Complementation of Saccharomyces cerevisiae was performed with strain AD12345678 (Δyor1 Δsnq2 Δpdr5 Δpdr10 Δpdr11 Δycf1 Δpdr3 Δpdr15 Δura3) (6).
Susceptibility assays and isolation of laboratory strains.
The antifungal agents tested were the triazoles cyproconazole (Syngenta, Basel, Switzerland), propiconazole (Syngenta), and tebuconazole (Bayer AG); the protein synthesis inhibitor cycloheximide (Sigma); and the dye rhodamine 6G (Sigma). The MICs for yeast-like growing cells were determined on V8-agar plates or potato dextrose agar plates (PDA; 39 g/liter). Toxicity tests were performed by spotting 5 μl of a suspension of cells (harvested from 3-day-old liquid medium with a density of 4 × 105 cells per ml) on 9-ml petri dishes containing V8-agar or PDA amended with different concentrations of toxicants. The concentrations of the compounds used in the susceptibility assays ranged from 0.025 to 1.5 mg/liter for the triazoles, from 2.5 to 1,500 mg/liter for cycloheximide, and from 2.5 to 250 mg/liter for rhodamine 6G. Experiments were performed three times in triplicate, and MICs were assessed visually after 10 days of incubation at 18°C in the dark.
M. graminicola strains with decreased susceptibilities to the azole antifungal agent cyproconazole were isolated by plating 105 yeast-like cells on V8-agar in 14-cm petri dishes amended with cyproconazole at three times the MIC for the wild-type parent strains. After 10 days of incubation colonies were isolated from these plates.

Required actions.
**1)** List every compound the methods excerpt names as tested in the susceptibility assays.
**2)** According to the methods excerpt, at what temperature were the plates incubated before MICs were assessed?
**3)** Copy from the methods excerpt the stretch from "M. graminicola strains" through "from these plates.".

Provided information.
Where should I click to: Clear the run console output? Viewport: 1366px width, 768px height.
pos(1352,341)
--
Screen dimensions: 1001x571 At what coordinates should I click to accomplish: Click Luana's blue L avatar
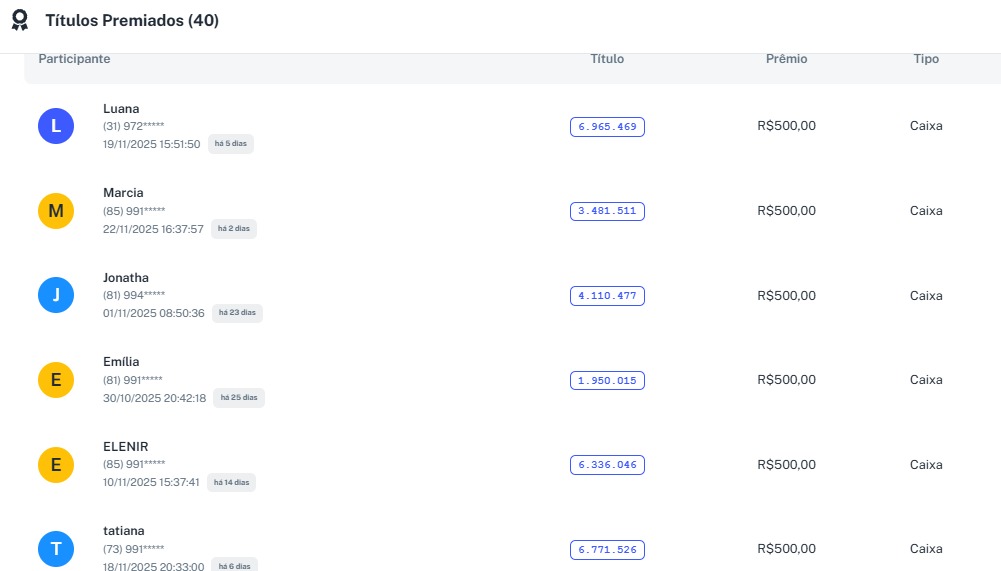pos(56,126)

Responses for each task.
**1)** Cyproconazole, propiconazole, tebuconazole, cycloheximide, rhodamine 6G

**2)** 18°C, in the dark.

**3)**
M. graminicola strains with decreased susceptibilities to the azole antifungal agent cyproconazole were isolated by plating 105 yeast-like cells on V8-agar in 14-cm petri dishes amended with cyproconazole at three times the MIC for the wild-type parent strains. After 10 days of incubation colonies were isolated from these plates.